It won’t be long before it’s safe to plant warm-season crops in our gardens. In the Inland Northwest, we usually don’t get any frosts after mid-May, although that doesn’t mean you shouldn’t keep a close eye on the weather forecasts.
Over the past several years, I’ve gotten a lot of enjoyment out of growing my own pumpkins and winter squash. There are three secrets to being successful with these crops: Choose short-season varieties, baby the plants at the beginning of the season, and cure them for two weeks after harvest so they’ll store for several months.
When looking for pumpkin and winter squash seeds, remember that we only have about 120 frost-free days in our garden season. Because of this, choose varieties that mature much earlier than that.
The pumpkin varieties that have grown well for me are New England Pie, Winter Luxury, Cinderella-style Rouge Vif d’Etamps and white Casper.
Winter squash varieties that grow fairly quickly include sweet dumpling, delicata, Lakota, sweet meat and spaghetti. While I love eating butternut and acorn squash, they don’t always produce well in my garden.
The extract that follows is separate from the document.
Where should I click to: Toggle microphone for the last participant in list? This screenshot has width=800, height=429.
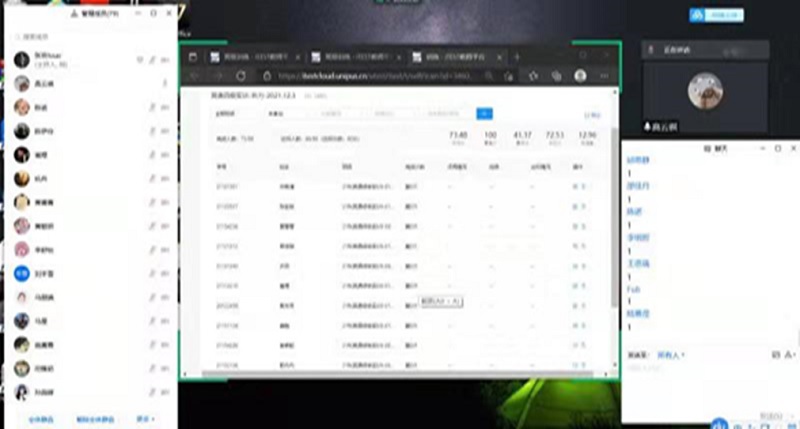click(x=152, y=390)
I start my pumpkin and squash plants indoors from seed around the first of May, about two weeks before I transplant them into the garden. Once the seedlings have a couple of true leaves, I start feeding them with fish fertilizer that has been diluted to half-strength.
Here’s what you can do to have a great crop:
In the garden, prepare their bed by adding plenty of organic amendments such as shredded leaves, compost and/or composted steer manure. The most important ingredient of all is bone meal, which contains a higher percentage of phosphorus than it does nitrogen or potassium. Plants that bloom and set fruit need extra phosphorus so I always work some into the soil.
The best way to water veggies is with soaker hoses or drip irrigation systems so the water is delivered to the base of the plants rather than overhead. Set whatever system you’re using on top of the bed before covering it with plastic mulch to raise the soil temperature.
I prefer red plastic mulch, sometimes referred to as tomato mulch or SRM (selective reflecting mulch), but black plastic works well, too. It will need to be pinned or weighted down so the wind doesn’t blow it away.
On planting day, cut little x’s into the plastic about 18 inches apart and carefully plant a seedling through each one. Press the soil firmly around each plant so there are no air pockets in the soil.
Now to really baby the seedlings – as well as protect them from chilly nights – cover the bed with floating row cover. This lightweight fabric lets in light and moisture while providing a few degrees of frost protection and can be found at garden centers and online. Remove the cover after about two weeks.
Once the plants have a couple of developing fruits on them, pinch back the ends of the vines so the plants use their energy to mature them. They are ripe when you can’t push your fingernail into the flesh.
At that point, cut them from the vine, leaving 2 inches of stem attached. Place the pumpkins and squash in a warm, dry and sunny area for two weeks to cure them for storage. You will be amazed at how much longer they’ll keep and how long you’ll be enjoying your own homegrown produce.